College of Veterinary Medicine
The Center for Animal Health and Food Safety (CAHFS) at the University of Minnesota has access to both human and animal (cattle, swine, and poultry) Campylobacter and Salmonella isolates, and is deeply involved in work on foodborne zoonoses and antimicrobial resistance (AMR), looking for determinants associated with the emergence and persistence of certain zoonotic strains and AMR phenomena in humans, animals and the food chain in the U.S. Moreover, CAHFS is collaborating with European institutions enabling the comparison of similar collections of isolates with the purpose of gaining valuable insights on the potential causes and impact that the persistence of specific clones of resistant strains will have for the U.S. An ongoing research carried out at CAHFS has suggested a potential European origin of certain epidemic clones thus involving inter-continental transmission.
The objective of this research will be to use whole genome sequencing (WGS) information of isolates coming foodborne bacterial pathogens (Campylobacter, Salmonella, and Escherichia coli) recovered from human and animal origin from Europe and the U.S. to perform source attribution modeling studies that could help to determine the most likely sources of infection of certain emerging zoonotic pathogens. The research will include analyses of hundreds of WGS of bacterial isolates collected in the U.S. and Europe.
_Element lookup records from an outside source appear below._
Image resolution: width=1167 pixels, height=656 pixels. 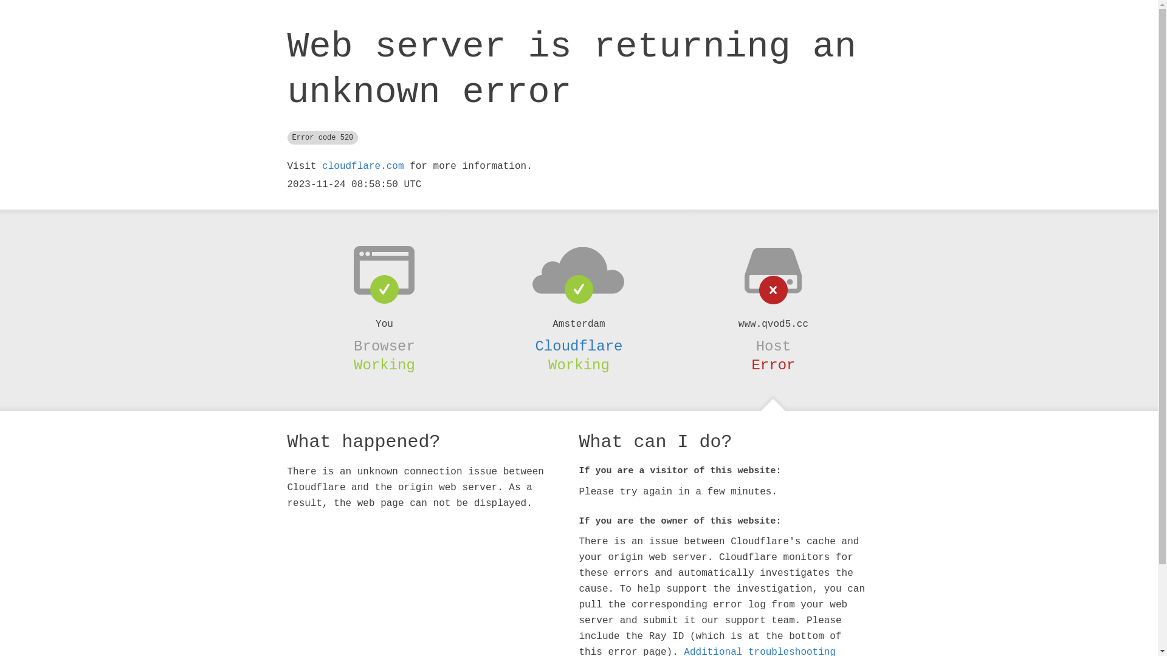 I want to click on 'Cloudflare', so click(x=577, y=346).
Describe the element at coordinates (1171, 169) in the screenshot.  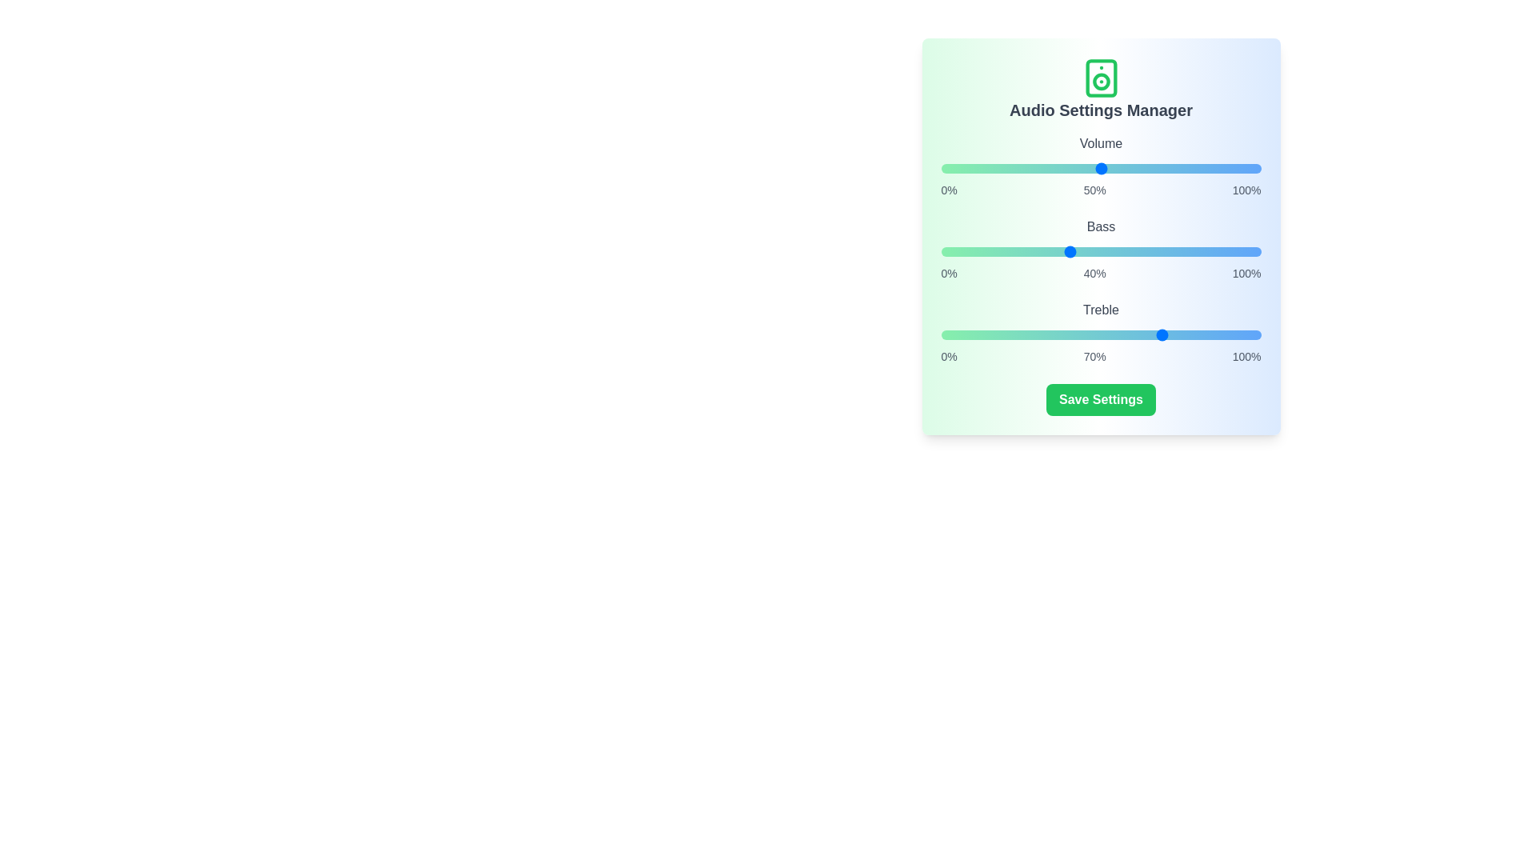
I see `the volume slider to 72%` at that location.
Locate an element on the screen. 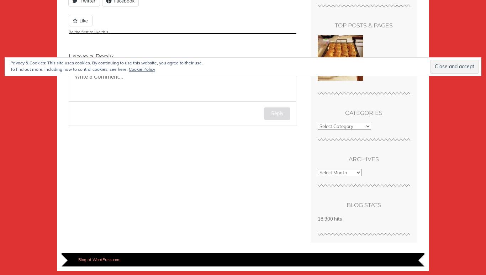  'Leave a Reply' is located at coordinates (91, 56).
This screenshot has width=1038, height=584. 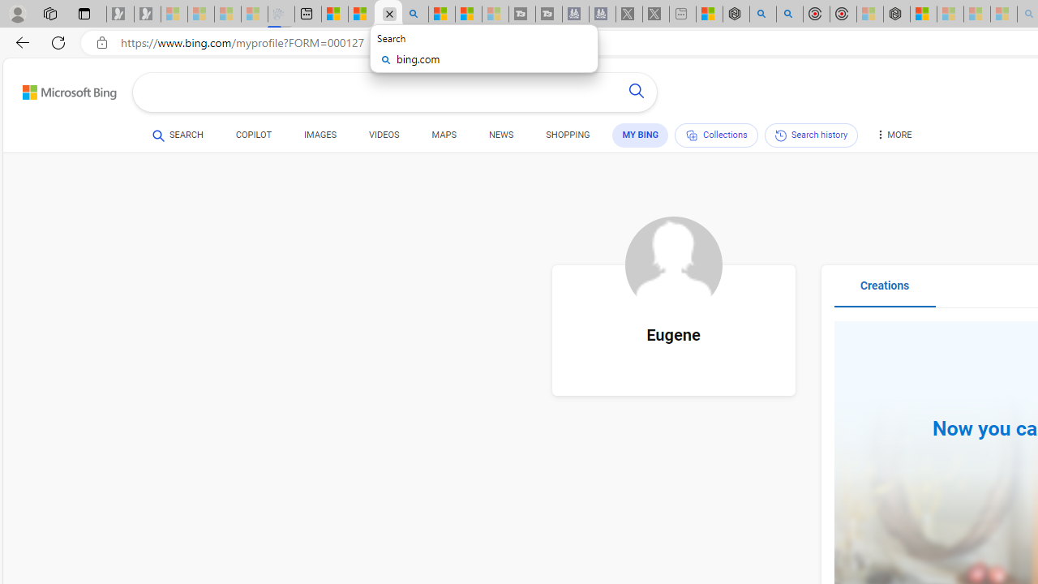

The researchers use the raw reads alignments for reconstructing phylogenies, and use the genome assemblies for detection of different genetic characteristics, such as antimicrobial resistance genes and virulence factors. Moreover, time-scaled phylogeny reconstruction for certain pathogens will be applied using Bayesian Evolutionary Analysis Sampling Trees (BEAST) platform. This platform requires running multiple models with long Markov chain Monte Carlo (MCMC) chains, which can be computationally demanding.